• **EXERCISE**:
Answer these from the coal power passage below:
1. How many times larger was the capacity shelved or cancelled since 2017 than the amount that went into construction?
2. Roughly what share of coal plants operating outside China can be linked to Chinese firms and banks?
3. By what year does China plan to become carbon-neutral?

• **SOURCE DOCUMENT**:

The Centre for Research on Energy and Clean Air (CREA) said that the amount of capacity shelved or cancelled since 2017 was 4.5 times higher than the amount that went into construction over the period.

Coal-fired power is one of the biggest sources of climate-warming carbon dioxide emissions, and the wave of cancellations also reflects rising concerns about the sector’s long-term economic competitiveness.

Since 2016, the top 10 banks involved in global coal financing were all Chinese, and around 12% of all coal plants operating outside of China can be linked to Chinese banks, utilities, equipment manufacturers and construction firms, CREA said.

But although 80 gigawatts of China-backed capacity is still in the pipeline, many of the projects could face further setbacks as public opposition rises and financing becomes more difficult, it added.

China is currently drawing up policies that it says will allow it to bring greenhouse gas emissions to a peak by 2030 and to become carbon-neutral by 2060.

• **RAW DATA**:
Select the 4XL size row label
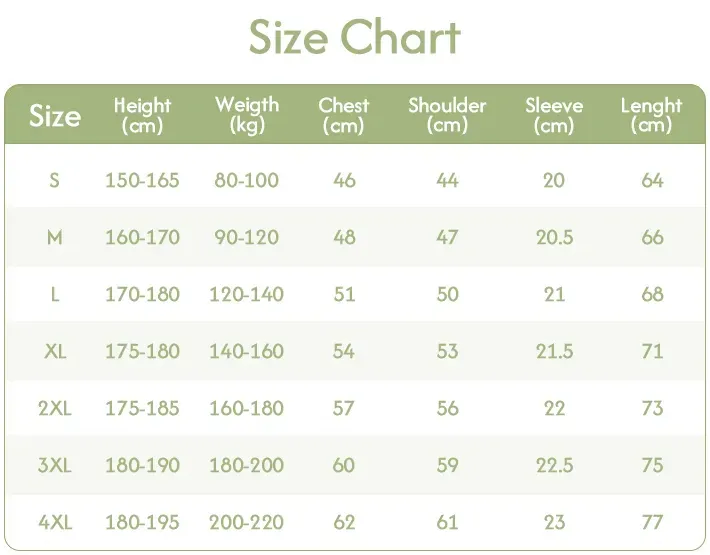coord(54,522)
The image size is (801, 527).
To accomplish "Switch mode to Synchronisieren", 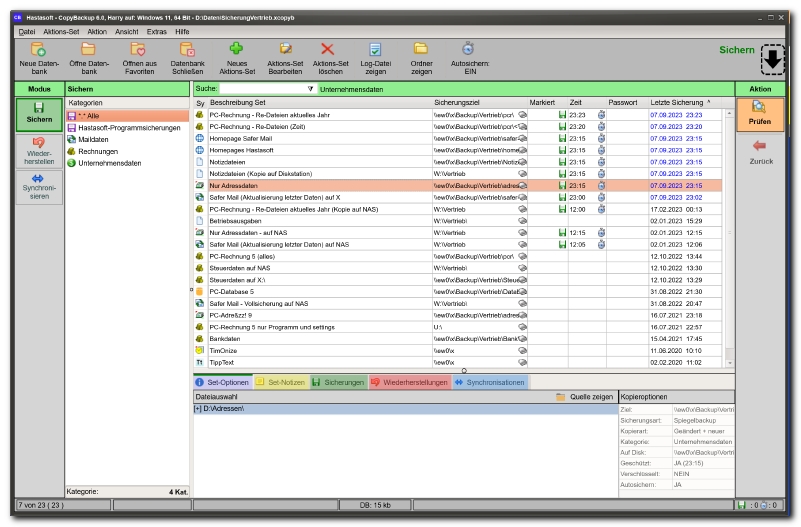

• **FULL OUTPUT**:
1. 4.5 times
2. Around 12%
3. 2060